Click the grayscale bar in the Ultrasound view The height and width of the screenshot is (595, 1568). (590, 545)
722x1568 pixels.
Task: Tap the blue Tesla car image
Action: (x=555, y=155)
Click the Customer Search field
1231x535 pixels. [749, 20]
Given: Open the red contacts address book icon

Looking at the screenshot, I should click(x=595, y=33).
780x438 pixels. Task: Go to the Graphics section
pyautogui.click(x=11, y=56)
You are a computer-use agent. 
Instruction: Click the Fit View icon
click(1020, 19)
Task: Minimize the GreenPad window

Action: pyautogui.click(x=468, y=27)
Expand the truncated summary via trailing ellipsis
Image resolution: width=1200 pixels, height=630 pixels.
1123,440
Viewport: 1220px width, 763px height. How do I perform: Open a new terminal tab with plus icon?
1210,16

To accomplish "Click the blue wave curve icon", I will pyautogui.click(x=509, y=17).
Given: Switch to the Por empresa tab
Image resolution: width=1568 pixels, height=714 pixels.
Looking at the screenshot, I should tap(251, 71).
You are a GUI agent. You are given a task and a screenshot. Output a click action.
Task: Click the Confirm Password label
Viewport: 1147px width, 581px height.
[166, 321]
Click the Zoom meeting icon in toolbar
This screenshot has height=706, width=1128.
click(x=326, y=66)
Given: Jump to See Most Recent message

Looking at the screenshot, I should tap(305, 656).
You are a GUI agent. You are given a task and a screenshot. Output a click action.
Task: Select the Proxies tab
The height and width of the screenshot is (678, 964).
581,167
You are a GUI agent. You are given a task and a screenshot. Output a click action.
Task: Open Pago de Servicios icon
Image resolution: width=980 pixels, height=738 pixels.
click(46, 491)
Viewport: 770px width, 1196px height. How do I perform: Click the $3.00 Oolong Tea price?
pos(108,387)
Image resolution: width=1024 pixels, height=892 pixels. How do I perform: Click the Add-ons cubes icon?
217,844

***

_WORK ITEM_:
Type out the entire listing again, matching every line exactly.

_RESULT FOR THIS TASK_:
Click the grayscale bar in the Ultrasound view The height and width of the screenshot is (595, 1568). (590, 545)
722x1568 pixels.
Task: Tap the blue Tesla car image
Action: (x=555, y=155)
Click the Customer Search field
1231x535 pixels. [749, 20]
Given: Open the red contacts address book icon

Looking at the screenshot, I should click(x=595, y=33).
780x438 pixels. Task: Go to the Graphics section
pyautogui.click(x=11, y=56)
You are a computer-use agent. 
Instruction: Click the Fit View icon
click(1020, 19)
Task: Minimize the GreenPad window

Action: pyautogui.click(x=468, y=27)
Expand the truncated summary via trailing ellipsis
Image resolution: width=1200 pixels, height=630 pixels.
1123,440
Viewport: 1220px width, 763px height. How do I perform: Open a new terminal tab with plus icon?
1210,16

To accomplish "Click the blue wave curve icon", I will pyautogui.click(x=509, y=17).
Given: Switch to the Por empresa tab
Image resolution: width=1568 pixels, height=714 pixels.
Looking at the screenshot, I should tap(251, 71).
You are a GUI agent. You are given a task and a screenshot. Output a click action.
Task: Click the Confirm Password label
Viewport: 1147px width, 581px height.
[166, 321]
Click the Zoom meeting icon in toolbar
This screenshot has height=706, width=1128.
click(x=326, y=66)
Given: Jump to See Most Recent message

Looking at the screenshot, I should tap(305, 656).
You are a GUI agent. You are given a task and a screenshot. Output a click action.
Task: Select the Proxies tab
The height and width of the screenshot is (678, 964).
581,167
You are a GUI agent. You are given a task and a screenshot. Output a click action.
Task: Open Pago de Servicios icon
Image resolution: width=980 pixels, height=738 pixels.
click(46, 491)
Viewport: 770px width, 1196px height. How do I perform: Click the $3.00 Oolong Tea price?
pos(108,387)
Image resolution: width=1024 pixels, height=892 pixels. How do I perform: Click the Add-ons cubes icon?
217,844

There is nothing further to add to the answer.